Une fois les accords d’Arusha signés, la France a souhaité limiter sa présence à la Mission de Coopération, supposant que ces accords seraient appliqués. Elle a ensuite renvoyé des hommes dès lors que les massacres ont commencé. Il n’y a aucune contradiction dans ce retrait et ce retour : la situation a évolué, le Gouvernement s’est adapté.

M. Alain Juppé est revenu sur la soi-disant contradiction qui aurait consisté, pour les Français, à partir puis à revenir. Le retrait du dispositif français au Rwanda, relayé par la MINUAR I, est un élément d’accompagnement des accords d’Arusha. Le retour des Français fait suite au départ des Casques bleus, au début du génocide et à l’impuissance de la communauté internationale à substituer la MINUAR II à la MINUAR I. Il faut être cohérent : on ne peut à la fois reprocher à la France d’avoir favorisé le génocide et être allée au Rwanda pour l’arrêter.

M. Alain Juppé a insisté sur la nécessité pour la France d’être présente en Afrique en raison non seulement de ses responsabilités historiques mais aussi en raison de ses intérêts dans ce continent. La France a aidé ces pays à sortir de la misère et elle devrait se retirer au moment où ils connaissent une certaine croissance ! Ce serait irresponsable de la part d’un Gouvernement français de baisser les bras et de renoncer à cette présence en Afrique. Il n’est bien sûr pas question de revenir à une attitude de type colonial, il faut tenir compte de l’évolution de la démocratie en Afrique, inventer de nouvelles formes de coopération. Mais la nécessité pour la France de continuer par sa présence à favoriser le développement des pays africains devrait être un sujet de consensus.

M. François Léotard a observé que les noms et fonctions des militaires étrangers formés dans les écoles militaires françaises n’étaient pas protégés par le secret défense et la mission d’information, si elle le désirait, pourrait demander leur communication à l’état-major des armées.

Il a rappelé que la France formait des militaires et non des miliciens. Elle a contribué uniquement à la formation de l’armée régulière d’un gouvernement légitime.

M. Edouard Balladur a affirmé qu’il y avait eu une inflexion de la politique gouvernementale avec son arrivée à Matignon, qui a consisté à favoriser la recherche d’un accord entre toutes les parties et, à partir de là, alléger la présence française au Rwanda. M. Edouard Balladur a fait valoir que cela ne signifiait pas renoncer à une présence économique et culturelle française dans ce pays pour laisser la place à d’autres, qui n’hésitent pas à répandre des calomnies sur l’attitude de la France au Rwanda.

▸ **Questions sur l'extrait**
**1)** Recopiez fidèlement le passage de l'extrait sur le Rwanda qui va de « M. Alain Juppé est » jusqu'à « Rwanda pour l’arrêter. ».
**2)** Donnez la suite de l'extrait sur le Rwanda, à partir de sa dernière phrase.
Les lignes ci-dessous n'ont aucun rôle ici.

▸ **Lignes**
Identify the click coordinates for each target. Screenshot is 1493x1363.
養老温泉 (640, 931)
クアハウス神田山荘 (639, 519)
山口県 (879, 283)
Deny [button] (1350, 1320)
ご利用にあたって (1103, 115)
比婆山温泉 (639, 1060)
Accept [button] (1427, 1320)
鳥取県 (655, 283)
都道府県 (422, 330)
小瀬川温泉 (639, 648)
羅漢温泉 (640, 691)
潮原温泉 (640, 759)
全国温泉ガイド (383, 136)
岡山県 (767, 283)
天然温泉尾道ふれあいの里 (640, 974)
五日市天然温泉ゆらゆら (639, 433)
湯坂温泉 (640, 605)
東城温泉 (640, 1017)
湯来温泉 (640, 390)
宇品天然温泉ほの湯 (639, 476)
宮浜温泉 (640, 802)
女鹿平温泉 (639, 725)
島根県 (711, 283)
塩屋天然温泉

▸ **Réponses par consigne**
**1)**
M. Alain Juppé est revenu sur la soi-disant contradiction qui aurait consisté, pour les Français, à partir puis à revenir. Le retrait du dispositif français au Rwanda, relayé par la MINUAR I, est un élément d’accompagnement des accords d’Arusha. Le retour des Français fait suite au départ des Casques bleus, au début du génocide et à l’impuissance de la communauté internationale à substituer la MINUAR II à la MINUAR I. Il faut être cohérent : on ne peut à la fois reprocher à la France d’avoir favorisé le génocide et être allée au Rwanda pour l’arrêter.

**2)**
M. Guy-Michel Chauveau est revenu sur la période de septembre-octobre 1993 et a demandé à M. Alain Juppé quelle avait été l’attitude du Président Habyarimana au cours de leur rencontre. Il s’est également interrogé sur l’action de la France dans les pays voisins du Rwanda à cette même époque, et notamment au moment de l’assassinat du Président burundais, M. Melchior Ndadaye, le 21 octobre 1993.

M. Alain Juppé, après avoir cité des extraits des accords d’Arusha, a précisé que le Président Habyarimana n’avait pas fait preuve d’un enthousiasme excessif à l’idée de devoir renoncer à une grande partie de son pouvoir. Cela dit, après une période d’hésitation très longue, il avait finalement accepté le processus prévu par les accords d’Arusha, notamment sous l’effet des pressions françaises. Un gouvernement de transition avait été mis en place, qui comprenait des ministres FPR. Une assemblée de transition avait été désignée. C’est ce processus, dont certains craignaient la réussite, qui a été interrompu par l’attentat du 6 avril 1994.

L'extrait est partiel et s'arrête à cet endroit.